The film tells the story of a small number of Jewish children
who were saved from the Nazis by non-Jews who, at great risk
to their own lives, did everything from bringing Jewish children
into their families under false identities to securing hiding
places in closets, attics or hastily-dug bunkers.
Perl was approached to work on the project by the films
Academy-Award winning director Aviva Slesin. It was a topic
close to both of them: Perl is the daughter of two Holocaust
survivors and Slesin was herself a hidden child. Slesin was
nine months old when she was smuggled out of a Lithuanian
ghetto and hidden by a Christian couple for two-and-a-half
years until her mother, the only member of her family to survive
the Holocaust, returned from a concentration camp to be reunited
with her.
"Each succeeding generation - the children of survivors,
the grandchildren - is a little farther removed from the dead.
But the reverberations from that time continue to resound,"
Perl said.
Perl and Slesin started with research to locate the former
hidden children, rescuers and parents. They developed a series
of specific questions to ask the subjects, resulting in hours
and hours of interview footage. Working from those interviews,
Perl edited the film together, filling in the gaps in the
narratives and providing the necessary historical context.

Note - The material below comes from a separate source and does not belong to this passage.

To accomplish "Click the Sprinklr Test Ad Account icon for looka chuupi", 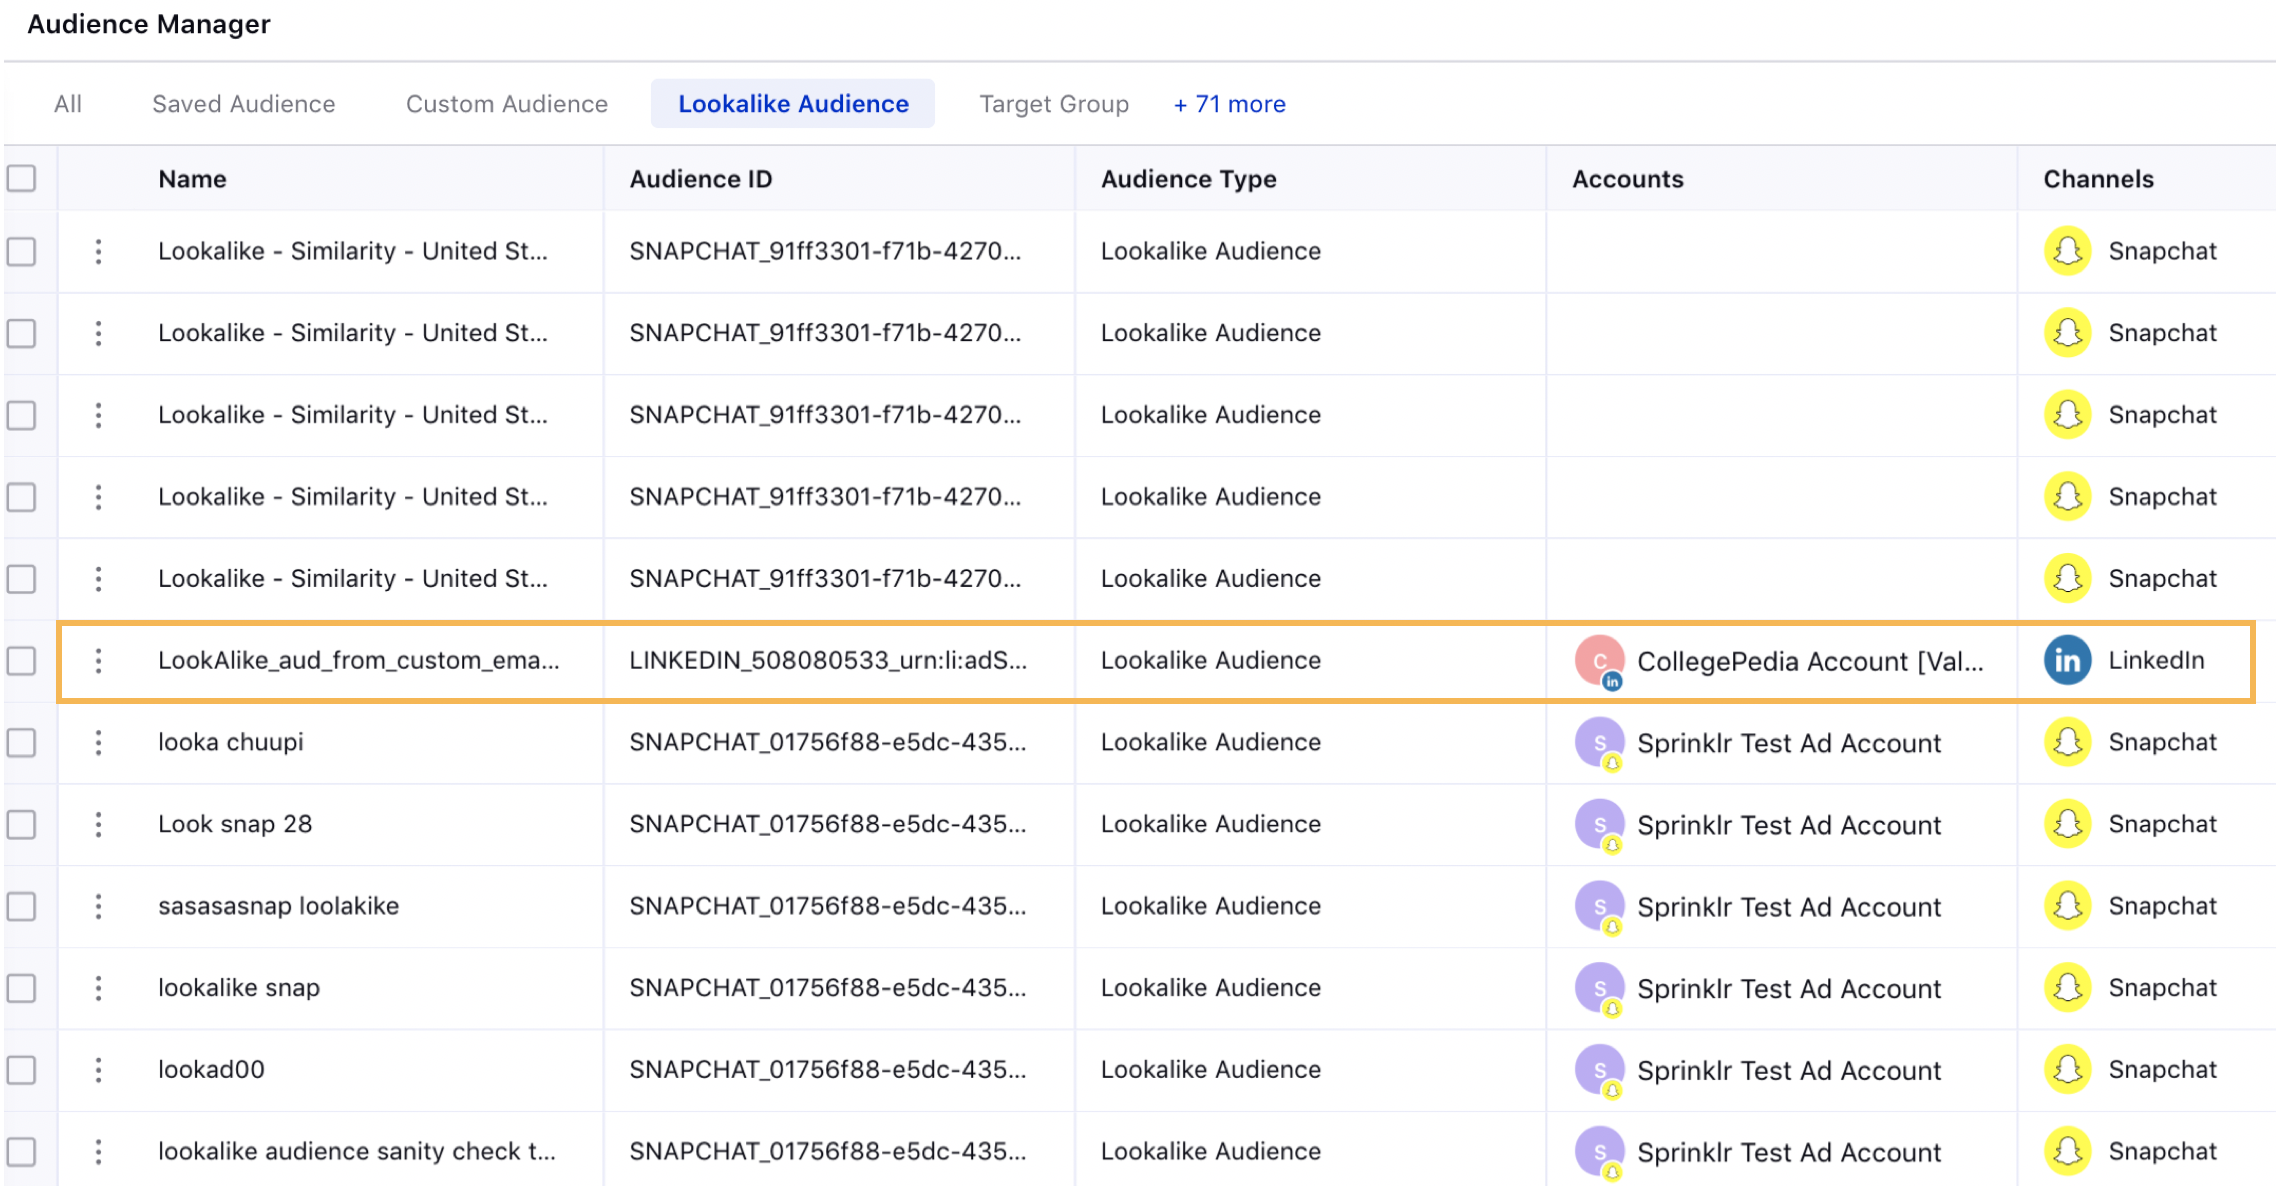I will pyautogui.click(x=1599, y=740).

"We did not interview historians. We didnt want
experts. We wanted the stories of children, rescuers and parents
themselves," Perl said.
Previous to working on Secret Lives, Perl co-produced
Resistance: Untold Stories of Jewish Partisans, an
independent documentary that was broadcast nationally in April
2002 on PBS. Perl was also previously a staff producer for
Colossal Pictures, a special effects and animation company.
A Political Science-turned-Art History major while at Barnard,
Perl entered the film world from an indirect route. She began
her career doing work in political media consulting, doing
research for candidates campaigns and working on their
commercials.
"From working on commercials, I found that I was much
more interested in working with everyday people and their
issues than politicians per se. That led to an interest in
documentary filmmaking."
Perls smaller film projects include researching and
producing a number of independent educational shorts and series
on topics ranging from democracy to AIDS.